Despite the large number of brain areas involved in feeding behavior, the hypothalamus is regarded as the main center for regulation of homeostatic feeding in the brain. Within the hypothalamus, the arcuate nucleus is central to the regulation of food intake. The arcuate nucleus contains at least two distinct groups of neurons controlling food intake: neurons that contain the orexigenic neuropeptides agouti-related protein (AgRP) and neuropeptide Y (NPY) and neurons that contain the anorexigenic neuropeptides pro-opiome-lanocortin (POMC) and cocaine- and amphetamineregulated transcript (CART).

These arcuate neurons contain different receptors of hormones that are secreted in the periphery by adipocytes, the pancreas, and the gut in response to nutrients passing or being stored. Leptin, for example, is secreted by adipocytes, reflecting the amount of fat stores in the body. When the body becomes fat, leptin will silence orexigenic neurons and trigger anorexigenic neurons in the arcuate nucleus to secrete a-melanocyte-stimulating hormone (a-MSH) (derived from POMC) and CART to decrease food intake.

In contrast to leptin, the hormone ghrelin, which is released from the (empty) stomach and which has been associated with the anticipation of meals, activates NPY/AgRP neurons and inhibits POMC/CART neurons in the arcuate nucleus. The neurons of the arcuate nucleus project to several nuclei within the hypothalamus, such as the paraventricular (PVN) and the lateral hypothalamic (LHA) nuclei, which also receive and send information from and to the caudal brain stem and corticolimbic areas.

In addition to the anorexigenic and orexigenic neuropeptides in the arcuate nucleus, within the PVN corticotropin-releasing hormone (CRH) and within the LHA melanin-concentrating hormone and orexin(s) are peptides also involved in food intake regulation. Within the brain stem, groups of catecholamine cell groups are localized that project to the hypothalamus and are important for the regulation of feeding behavior, for example, in response to a glucoprivation.

In the brain stem, integration of signals from the periphery (such as cholecystokinin [CCK]) takes place, carrying information on gastrointestinal distention and presence of meals in the gastrointestinal tract and signals from the hypothalamus indicating long-term nutritional status. For instance, leptin and a-MSH affect meal size, probably by determining the sensitivity for CCK at the level of the brain stem, which is released when fat-containing foods reach the duodenum.

Furthermore, within the corticolimbic area, the amygdala and nucleus accumbens are implicated in the evaluation of taste and rewarding aspects of food. Taken together, this complex neural circuitry holds many brain areas, in which neuropeptides and neurotransmitters convey information important for the regulation of feeding behavior.

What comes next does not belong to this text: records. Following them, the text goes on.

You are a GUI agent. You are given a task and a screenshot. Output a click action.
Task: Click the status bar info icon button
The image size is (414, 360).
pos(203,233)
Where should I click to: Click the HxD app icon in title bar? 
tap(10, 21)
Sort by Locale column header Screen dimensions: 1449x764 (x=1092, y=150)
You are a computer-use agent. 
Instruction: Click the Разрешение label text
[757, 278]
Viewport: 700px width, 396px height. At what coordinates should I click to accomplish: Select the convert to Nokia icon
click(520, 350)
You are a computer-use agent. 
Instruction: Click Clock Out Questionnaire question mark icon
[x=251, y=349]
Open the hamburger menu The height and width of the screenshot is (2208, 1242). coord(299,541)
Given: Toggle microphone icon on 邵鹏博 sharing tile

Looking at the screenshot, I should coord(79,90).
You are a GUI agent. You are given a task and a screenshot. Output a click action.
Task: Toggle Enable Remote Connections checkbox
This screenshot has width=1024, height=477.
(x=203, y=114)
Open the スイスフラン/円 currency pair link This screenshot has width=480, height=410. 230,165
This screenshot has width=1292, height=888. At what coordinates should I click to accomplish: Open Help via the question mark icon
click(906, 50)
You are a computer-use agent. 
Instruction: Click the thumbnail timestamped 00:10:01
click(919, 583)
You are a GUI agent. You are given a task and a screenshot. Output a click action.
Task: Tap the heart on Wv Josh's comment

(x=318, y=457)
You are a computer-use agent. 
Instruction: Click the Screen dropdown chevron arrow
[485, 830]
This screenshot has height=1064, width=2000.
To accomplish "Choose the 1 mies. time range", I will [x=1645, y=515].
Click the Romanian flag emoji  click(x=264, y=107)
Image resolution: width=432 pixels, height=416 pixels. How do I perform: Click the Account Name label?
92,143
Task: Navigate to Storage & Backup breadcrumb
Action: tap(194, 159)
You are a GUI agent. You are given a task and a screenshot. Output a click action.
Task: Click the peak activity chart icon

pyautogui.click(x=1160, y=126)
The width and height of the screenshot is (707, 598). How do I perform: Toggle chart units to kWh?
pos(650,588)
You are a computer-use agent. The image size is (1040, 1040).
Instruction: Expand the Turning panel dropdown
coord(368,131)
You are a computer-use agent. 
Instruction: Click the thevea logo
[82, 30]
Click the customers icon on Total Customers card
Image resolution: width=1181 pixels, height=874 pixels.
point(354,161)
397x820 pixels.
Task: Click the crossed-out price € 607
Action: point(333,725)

The brain, however, does not function on its own. To maintain a stable body weight, food intake needs to be tuned to the needs of the peripheral body. This means that when fat stores are increasing or depleting, satiety or hunger factors (e.g., hormones) are produced by different organs to change feeding behavior. For example, leptin that is secreted from adipose tissue acts on its receptor in the arcuate nucleus to decrease food intake. In addition, glucocorticoids secreted by adrenals in response to fasting act as factors to adjust feeding behavior.